• Data:
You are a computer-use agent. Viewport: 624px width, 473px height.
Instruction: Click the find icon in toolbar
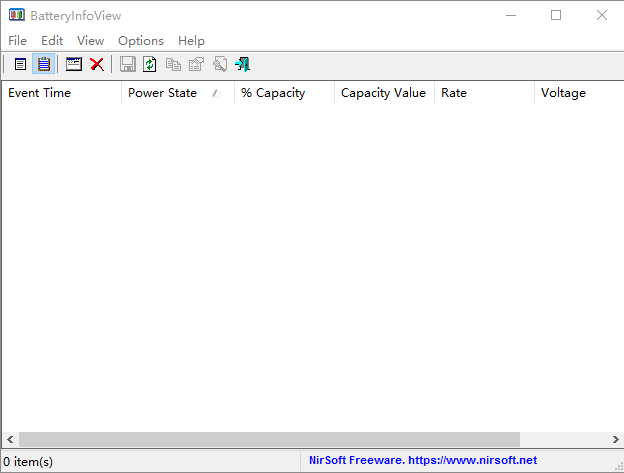[x=219, y=64]
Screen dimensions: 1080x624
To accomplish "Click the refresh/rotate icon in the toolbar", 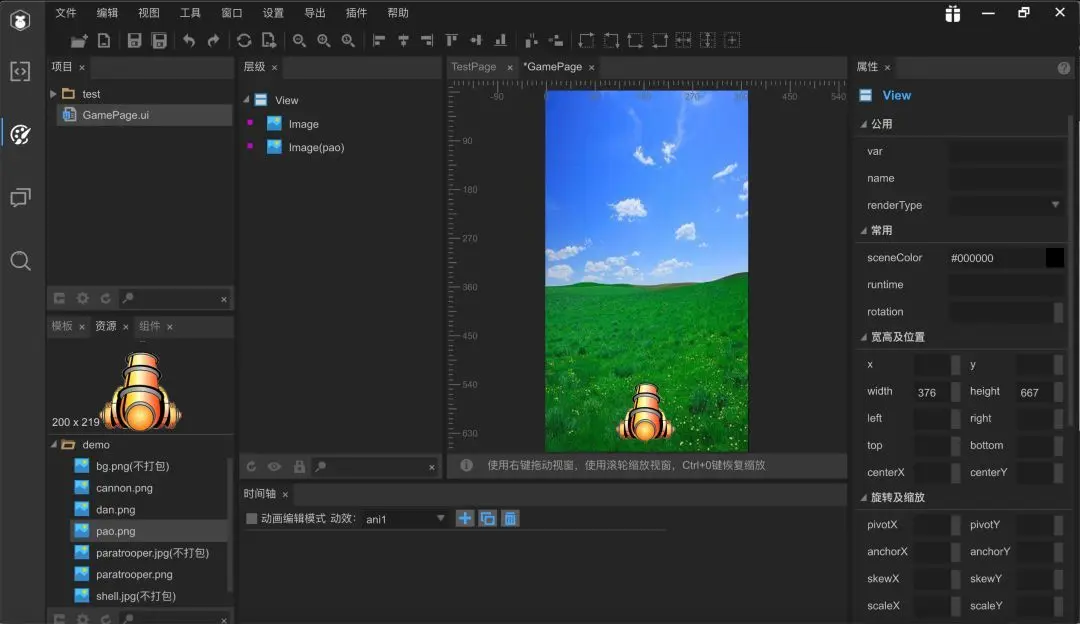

• The task: Print the material above verbatim except the pictures.

• Response box:
You are a computer-use agent. Viewport: 624px width, 473px height.
Instruction: Click the find icon in toolbar
[x=219, y=64]
Screen dimensions: 1080x624
To accomplish "Click the refresh/rotate icon in the toolbar", 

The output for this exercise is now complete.